CE: Exactly! Both Steve and I – as well as our fabrication, set-dressing and construction crews – had the opportunity to watch a few of the play-testing rounds. Which is good, because obviously you want to see what works, what doesn’t, and what can be added.
So we got a chance to think about where we needed more lighting, where we needed better acoustics, where we needed to make interactive pieces clearer. So those are all design elements that we wouldn’t normally have to think about as much. It was challenging. Whenever you think you’re done, there’s always something coming up. It’s an evolving process and you have to adapt to devise new solutions.
That sounds really fun! Returning to the film for a moment, this movie is based on pre-existing material. Is that daunting in any way? Do you feel a sense of responsibility when your designing for an adaptation?

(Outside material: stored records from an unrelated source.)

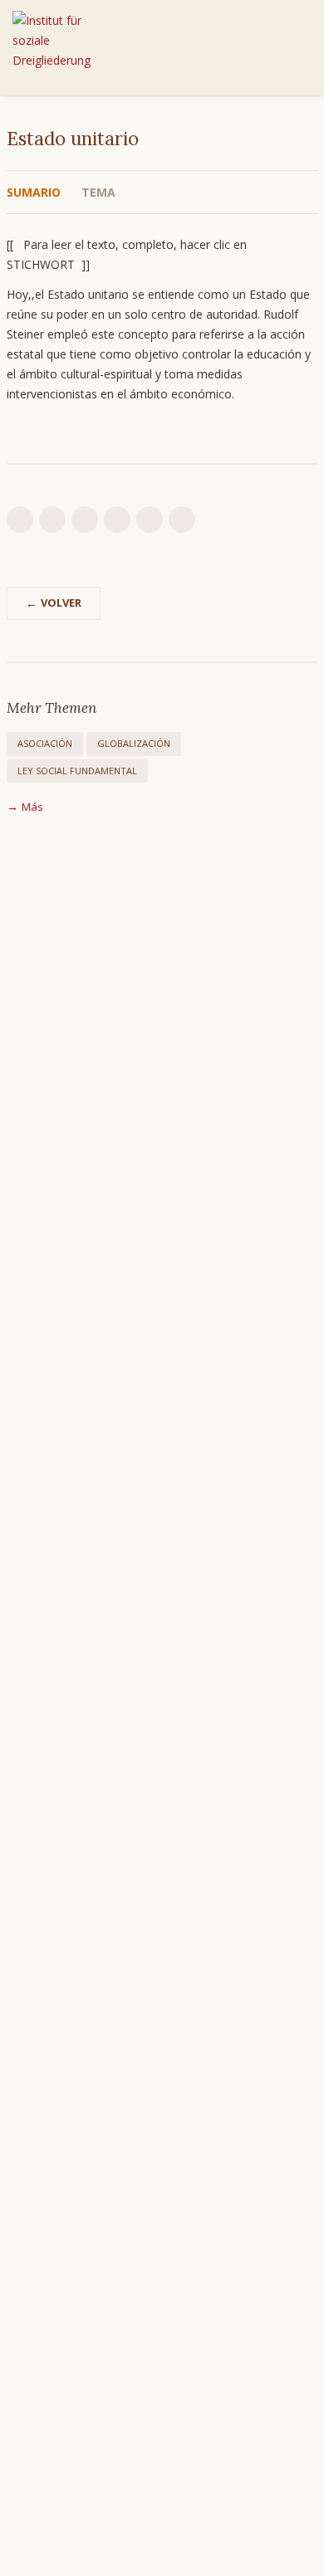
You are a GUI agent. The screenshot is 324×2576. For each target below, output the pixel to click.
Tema (98, 192)
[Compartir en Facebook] (117, 519)
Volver (61, 602)
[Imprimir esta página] (20, 519)
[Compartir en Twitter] (149, 519)
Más (32, 805)
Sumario (34, 192)
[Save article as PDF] (52, 519)
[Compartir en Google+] (182, 519)
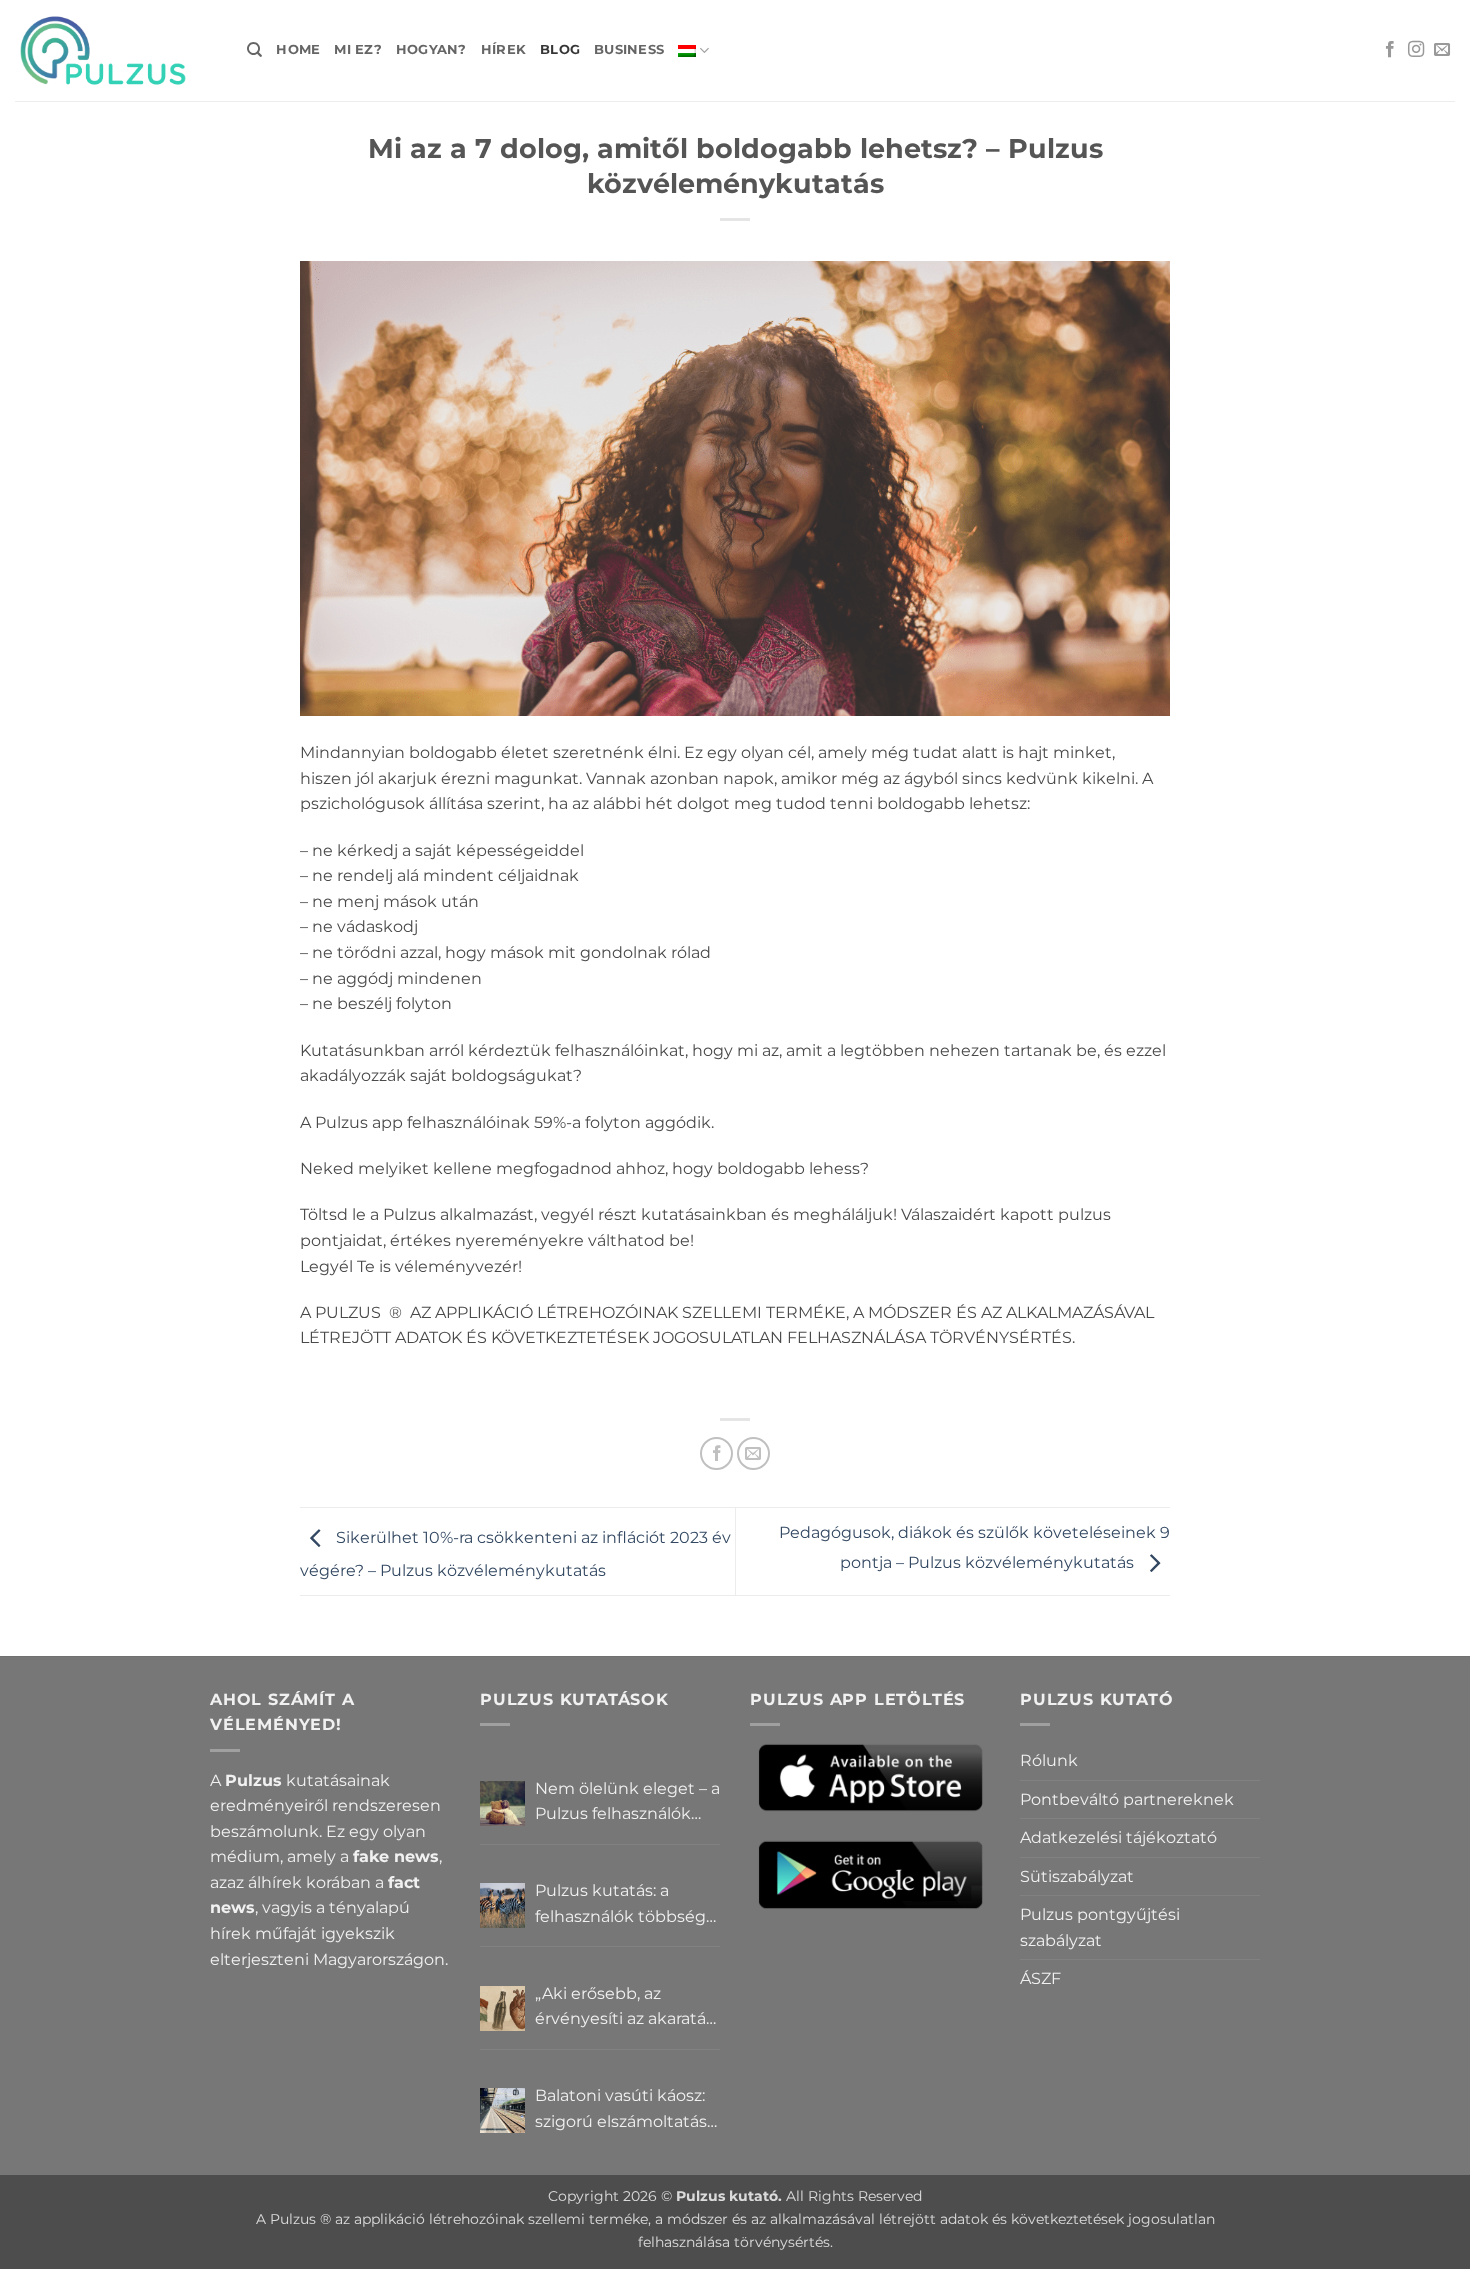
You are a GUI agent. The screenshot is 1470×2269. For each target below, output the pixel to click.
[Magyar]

CE: That’s another good question. Robert had scanned all the artwork from the first 3-or-so volumes of the manga and filled several binders with it. But before we studied that, before I even looked at a frame, we had to consider the script. We had a first draft to ingest, giving us an edited platform so that we didn’t get lost in an overwhelming amount of data.
Also, Jim Cameron and Robert had been developing places like Iron City for a while. So, it kind of felt a little distilled down for us. It gave us an idea of where we were gonna go. It was also made clear from the beginning that we had the freedom to address the environment in terms of diversity. We wanted to represent a melting pot, which we tried to do through the architecture, the signage, the graphics and I hope that we were able to succeed.
Please correct me if I’m wrong, but is this the most high-budget project that you’ve tackled?
CE: In terms of both numbers and real-estate, yes. By far.
Was that a scary thing to have in the back of your mind, or was it freeing?
CE: No matter the budget, you must always be responsible as a production designer. Sometimes, when the numbers are bigger, you’ll have more to attend to. Fortunately, we had a crew that was absolutely top-notch: a combination of teams from L.A and Austen. The Austen crew are people that we have worked with for years and years, so we have a really streamlined and efficient method of working together. We do a lot of fabrication here. You know, a lot of things are created in-house – props, set-dressings, rubber weapons- all that stuff.
Meanwhile, for our Los Angeles crew, we had people like Robert J. Carlyle, who was our construction coordinator. I think we had between 350 and 360 people in our art-department. And that includes fabricators, sculptors, painters, construction workers, set-dressers. The entire range. They all came together to form a tight team and there’s no way this project could have happened without them.